AVS 61st International Symposium & Exhibition
    2D Materials Focus Topic Wednesday Sessions
       Session 2D+EM+NS+SS+TF-WeM

Paper 2D+EM+NS+SS+TF-WeM4
Growth, Structure, and Properties of 2D SiO2 Polymorphs

Wednesday, November 12, 2014, 9:00 am, Room 310

Session: Novel 2D Materials 
Presenter: Eric Altman, Yale University
Authors: E.I. Altman, Yale University
J. Götzen, Yale University
X. Zhu, Yale University
A. Sonnenfeld, Yale University
U.D. Schwarz, Yale University
Correspondent: Click to Email
Recently it has been shown that SiO2 can form closed 2D bilayers; because the layers have no dangling bonds they are expected to interact solely through van der Waals interactions. Despite the expected weak interactions, hexagonal crystalline bilayers on Pd(100) are stretched 4% to match the lattice constant of the substrate. Both electron diffraction and STM reveal that the size of the crystalline domains is limited along Pd[011] and one of the other bilayer close-packed directions but was long along the third one. The formation of regular domain boundaries on the square Pd substrate is attributed to stress relief in the crystalline layer. Ab initio calculations indicate that much of the remaining strain energy can be relieved by allowing the film to relax along the incommensurate direction. In this way the square substrate actually aids the templating of the overlayer despite the severe geometric mismatch. The calculations also indicate that the bilayer is surprisingly compliant, explaining the lattice matching despite the weak interaction and poor match. Amorphous bilayers could also be prepared on Pd(100). Atomic-scale features in STM images of the amorphous film could be associated with 4-9 membered rings of corner-sharing SiO4 tetrahedra.
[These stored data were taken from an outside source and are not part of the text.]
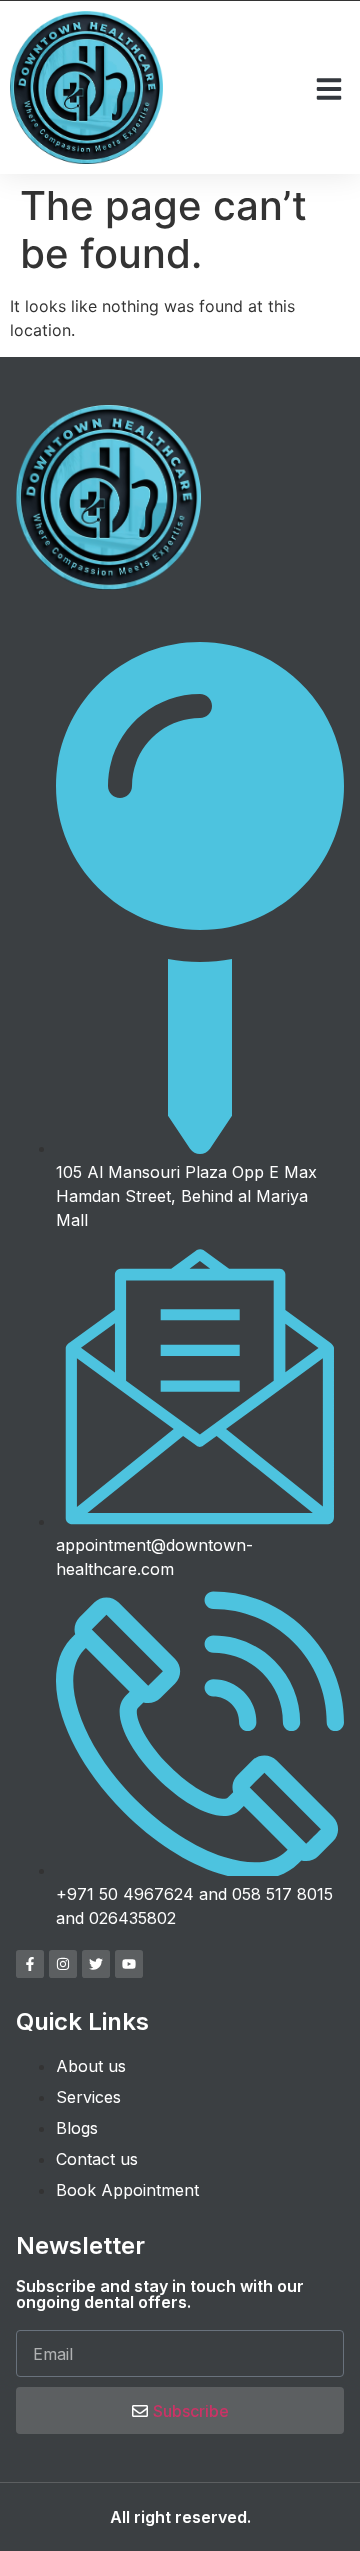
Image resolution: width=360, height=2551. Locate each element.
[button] (329, 89)
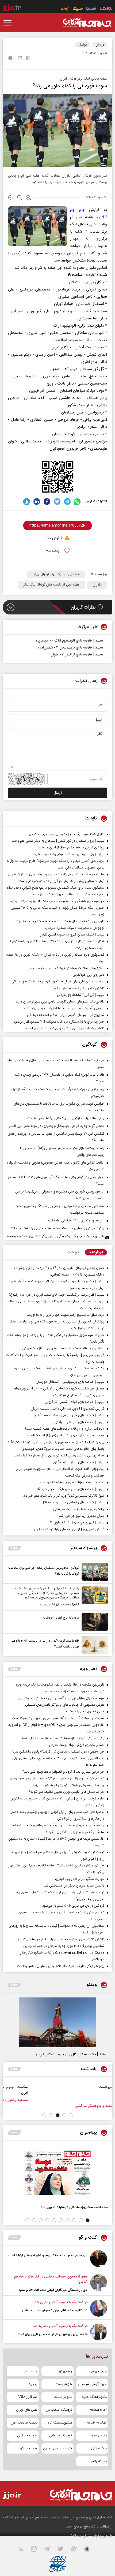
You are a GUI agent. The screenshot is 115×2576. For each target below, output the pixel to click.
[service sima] (78, 9)
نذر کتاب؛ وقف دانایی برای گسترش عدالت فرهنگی (54, 2310)
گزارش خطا (53, 538)
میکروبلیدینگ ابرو (60, 2423)
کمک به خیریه (97, 2423)
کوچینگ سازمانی (60, 2436)
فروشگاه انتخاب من (59, 2410)
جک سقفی (99, 2448)
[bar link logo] (12, 8)
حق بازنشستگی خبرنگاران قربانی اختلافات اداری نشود (52, 2290)
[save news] (28, 58)
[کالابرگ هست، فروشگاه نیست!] (93, 1597)
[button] (71, 2115)
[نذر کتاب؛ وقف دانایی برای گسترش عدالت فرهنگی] (98, 2308)
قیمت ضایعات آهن (24, 2423)
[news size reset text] (19, 198)
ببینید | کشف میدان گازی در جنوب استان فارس (71, 2054)
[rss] (24, 2550)
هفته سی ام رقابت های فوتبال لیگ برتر (51, 585)
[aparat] (77, 2550)
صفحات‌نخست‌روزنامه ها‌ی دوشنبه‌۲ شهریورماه (74, 2207)
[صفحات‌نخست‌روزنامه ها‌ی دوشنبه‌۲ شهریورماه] (57, 2173)
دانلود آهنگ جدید (94, 2397)
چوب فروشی (98, 2371)
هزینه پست (63, 2384)
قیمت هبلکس (27, 2436)
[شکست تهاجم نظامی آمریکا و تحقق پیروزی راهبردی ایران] (90, 2092)
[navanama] (106, 9)
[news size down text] (28, 198)
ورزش (99, 44)
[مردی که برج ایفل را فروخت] (93, 1622)
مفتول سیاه (99, 2436)
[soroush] (26, 501)
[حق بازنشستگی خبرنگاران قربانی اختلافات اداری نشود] (98, 2283)
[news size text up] (11, 198)
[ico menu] (9, 23)
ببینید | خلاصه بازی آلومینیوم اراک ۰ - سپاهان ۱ (69, 641)
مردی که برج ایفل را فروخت (61, 1617)
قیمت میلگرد (28, 2448)
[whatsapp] (77, 501)
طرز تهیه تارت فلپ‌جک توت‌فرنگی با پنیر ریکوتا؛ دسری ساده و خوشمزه (55, 1236)
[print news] (10, 59)
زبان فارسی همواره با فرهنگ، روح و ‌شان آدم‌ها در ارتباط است (48, 2255)
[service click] (65, 9)
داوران (97, 585)
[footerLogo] (75, 2495)
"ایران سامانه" (81, 2536)
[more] (14, 1548)
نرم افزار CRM (27, 2397)
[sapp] (90, 2550)
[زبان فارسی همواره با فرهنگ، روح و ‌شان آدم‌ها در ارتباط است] (98, 2258)
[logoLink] (87, 22)
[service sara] (91, 9)
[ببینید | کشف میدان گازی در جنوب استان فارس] (57, 2022)
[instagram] (37, 2550)
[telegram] (67, 501)
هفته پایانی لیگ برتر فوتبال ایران (56, 574)
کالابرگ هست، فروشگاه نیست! (59, 1604)
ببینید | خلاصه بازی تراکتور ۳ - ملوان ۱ (75, 655)
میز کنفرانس (98, 2461)
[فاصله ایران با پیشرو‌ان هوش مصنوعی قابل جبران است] (98, 2332)
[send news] (19, 58)
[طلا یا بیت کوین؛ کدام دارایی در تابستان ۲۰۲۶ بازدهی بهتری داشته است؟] (93, 1645)
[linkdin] (36, 501)
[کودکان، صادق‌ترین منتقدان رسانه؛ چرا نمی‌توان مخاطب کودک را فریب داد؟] (93, 1572)
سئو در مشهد (63, 2397)
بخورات (32, 2384)
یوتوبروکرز (65, 2371)
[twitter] (57, 501)
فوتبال (82, 44)
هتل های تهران (26, 2410)
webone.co (98, 2410)
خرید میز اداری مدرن (57, 2448)
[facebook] (47, 501)
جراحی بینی (29, 2371)
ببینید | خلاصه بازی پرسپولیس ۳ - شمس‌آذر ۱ (70, 648)
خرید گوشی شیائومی (92, 2384)
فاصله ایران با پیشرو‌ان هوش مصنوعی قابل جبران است (52, 2334)
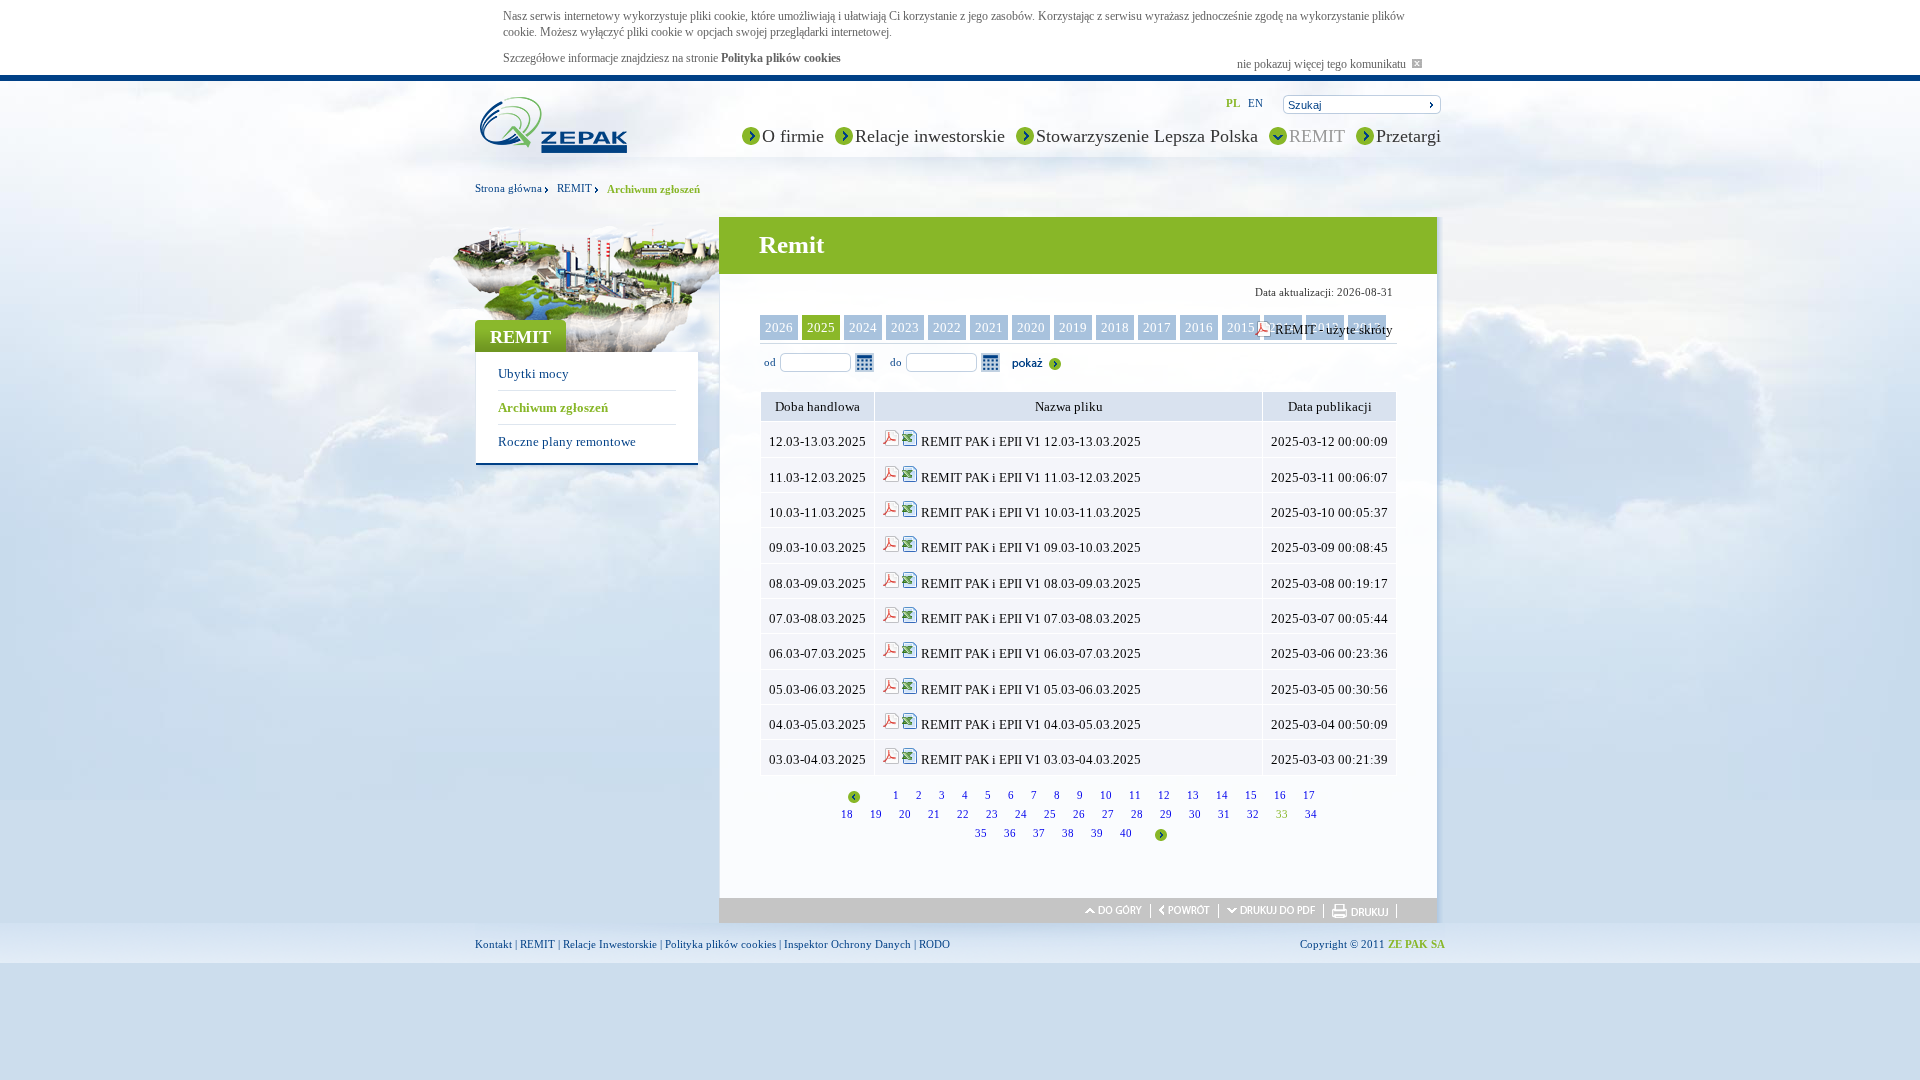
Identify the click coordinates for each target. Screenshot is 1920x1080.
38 (1068, 833)
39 (1097, 833)
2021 (989, 327)
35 (981, 833)
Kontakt (493, 944)
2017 (1157, 327)
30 (1195, 814)
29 (1166, 814)
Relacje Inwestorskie (610, 944)
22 (963, 814)
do (896, 362)
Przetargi (1408, 136)
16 (1280, 795)
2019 (1073, 327)
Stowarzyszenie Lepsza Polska (1147, 136)
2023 (905, 327)
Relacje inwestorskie (930, 136)
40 (1126, 833)
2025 (821, 327)
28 (1137, 814)
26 (1079, 814)
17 (1309, 795)
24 (1021, 814)
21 (934, 814)
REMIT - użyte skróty (1334, 329)
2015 (1241, 327)
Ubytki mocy (533, 373)
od (770, 362)
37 (1039, 833)
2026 (779, 327)
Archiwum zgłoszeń (553, 407)
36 (1010, 833)
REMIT (1317, 136)
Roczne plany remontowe (567, 441)
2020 (1031, 327)
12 (1164, 795)
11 (1135, 795)
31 (1224, 814)
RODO (934, 944)
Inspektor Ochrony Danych (847, 944)
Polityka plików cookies (781, 58)
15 (1251, 795)
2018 (1115, 327)
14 (1222, 795)
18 (847, 814)
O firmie (793, 136)
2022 (947, 327)
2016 (1199, 327)
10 (1106, 795)
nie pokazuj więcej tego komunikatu (1324, 64)
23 (992, 814)
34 (1311, 814)
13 (1193, 795)
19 (876, 814)
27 (1108, 814)
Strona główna (508, 188)
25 (1050, 814)
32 (1253, 814)
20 (905, 814)
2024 (863, 327)
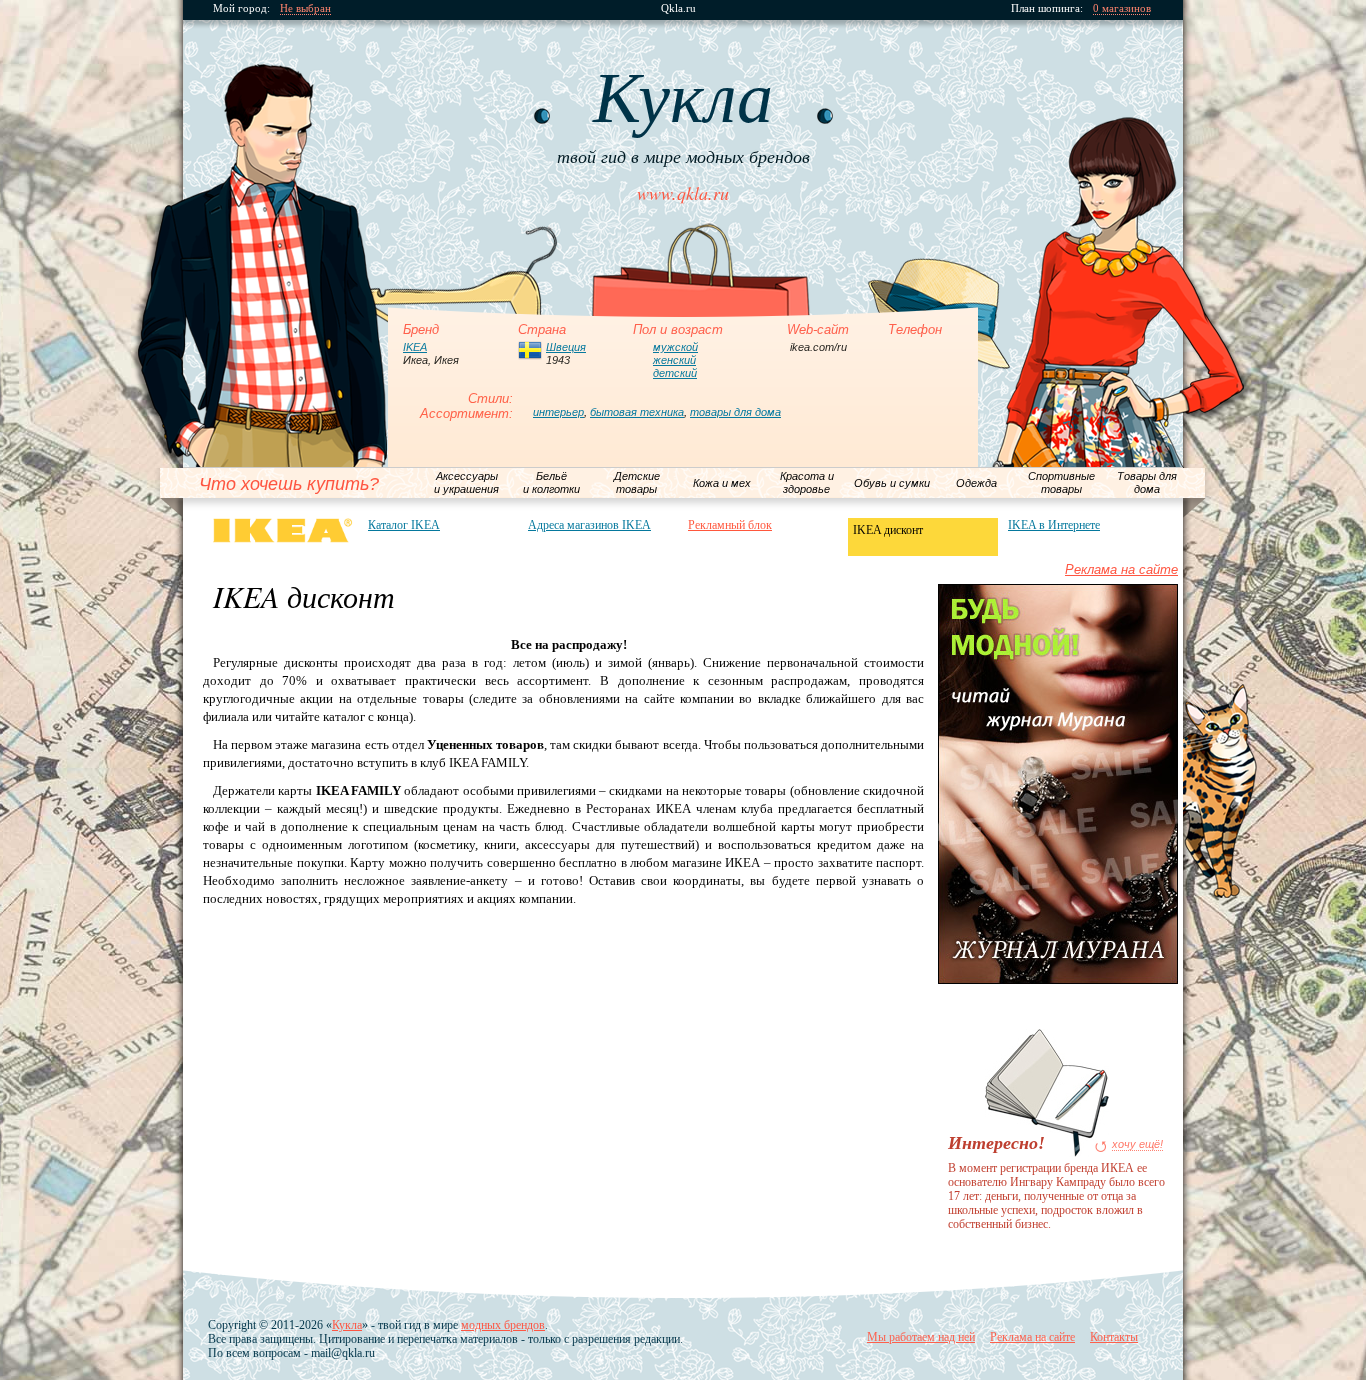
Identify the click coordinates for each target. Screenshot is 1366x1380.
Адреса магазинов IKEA (589, 525)
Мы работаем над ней (921, 1337)
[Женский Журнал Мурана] (1058, 979)
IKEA (415, 347)
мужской (675, 347)
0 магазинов (1122, 8)
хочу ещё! (1137, 1144)
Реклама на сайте (1121, 569)
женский (674, 360)
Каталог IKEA (404, 525)
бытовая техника (637, 412)
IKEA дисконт (888, 530)
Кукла (347, 1325)
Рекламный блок (730, 525)
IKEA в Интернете (1054, 525)
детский (675, 373)
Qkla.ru (678, 8)
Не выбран (305, 8)
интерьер (558, 412)
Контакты (1114, 1337)
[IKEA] (283, 530)
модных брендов (503, 1325)
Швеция (566, 347)
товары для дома (735, 412)
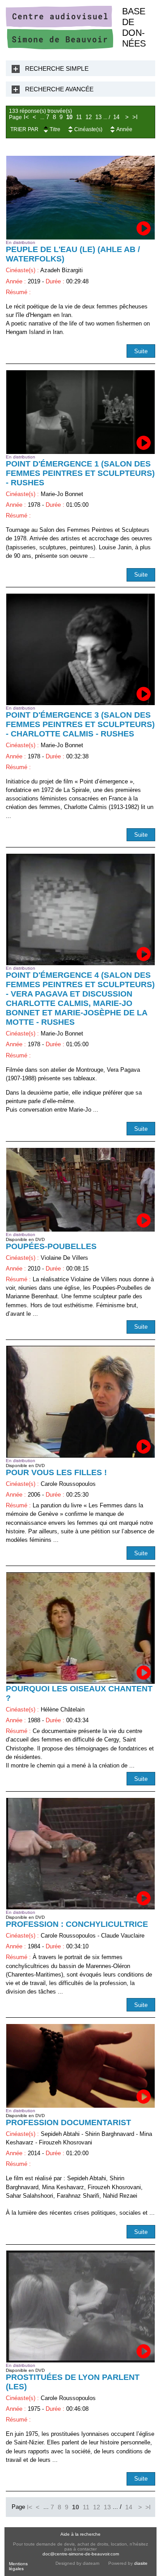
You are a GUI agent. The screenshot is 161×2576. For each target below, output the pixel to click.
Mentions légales (18, 2566)
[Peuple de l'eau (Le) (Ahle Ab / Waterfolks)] (80, 197)
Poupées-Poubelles (51, 1246)
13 (98, 117)
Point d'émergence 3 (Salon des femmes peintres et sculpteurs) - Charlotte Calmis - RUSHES (80, 724)
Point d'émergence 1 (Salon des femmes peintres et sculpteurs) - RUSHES (80, 473)
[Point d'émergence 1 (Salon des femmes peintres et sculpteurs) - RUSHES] (80, 412)
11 (79, 117)
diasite (141, 2563)
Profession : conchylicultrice (77, 1924)
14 (116, 117)
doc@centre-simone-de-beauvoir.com (80, 2553)
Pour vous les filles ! (56, 1472)
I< (26, 117)
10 (69, 117)
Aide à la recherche (80, 2534)
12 (88, 117)
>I (135, 117)
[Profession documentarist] (80, 2066)
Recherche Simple (57, 68)
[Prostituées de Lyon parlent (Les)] (80, 2306)
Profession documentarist (68, 2122)
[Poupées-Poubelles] (80, 1189)
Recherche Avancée (59, 89)
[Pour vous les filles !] (80, 1401)
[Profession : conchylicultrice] (80, 1853)
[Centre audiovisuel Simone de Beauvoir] (59, 47)
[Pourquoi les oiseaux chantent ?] (80, 1628)
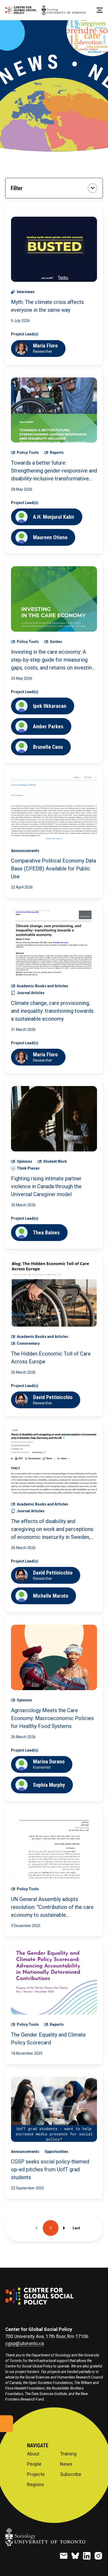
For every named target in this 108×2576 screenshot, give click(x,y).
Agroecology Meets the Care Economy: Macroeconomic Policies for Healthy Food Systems (52, 1718)
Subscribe (70, 2474)
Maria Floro (45, 345)
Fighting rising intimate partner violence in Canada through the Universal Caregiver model (46, 1186)
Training (68, 2454)
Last (76, 2228)
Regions (35, 2484)
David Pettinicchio (52, 1397)
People (34, 2464)
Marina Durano (48, 1761)
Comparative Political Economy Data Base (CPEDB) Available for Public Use (53, 868)
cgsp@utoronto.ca (24, 2343)
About (33, 2454)
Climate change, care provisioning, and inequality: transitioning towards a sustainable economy (52, 1010)
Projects (36, 2474)
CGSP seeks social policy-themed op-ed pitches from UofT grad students (50, 2169)
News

In addition to the structural heterogeneity, spectroscopic STM imaging revealed electronic heterogeneity with oxygen sites joining larger rings of corner-sharing SiO4 tetrahedra fading at low bias; spectra revealed two distinct electronic states responsible for this phenomenon. MBE growth of silica bilayers on graphene layers grown on epitaxial Ru on sapphire will also be discussed.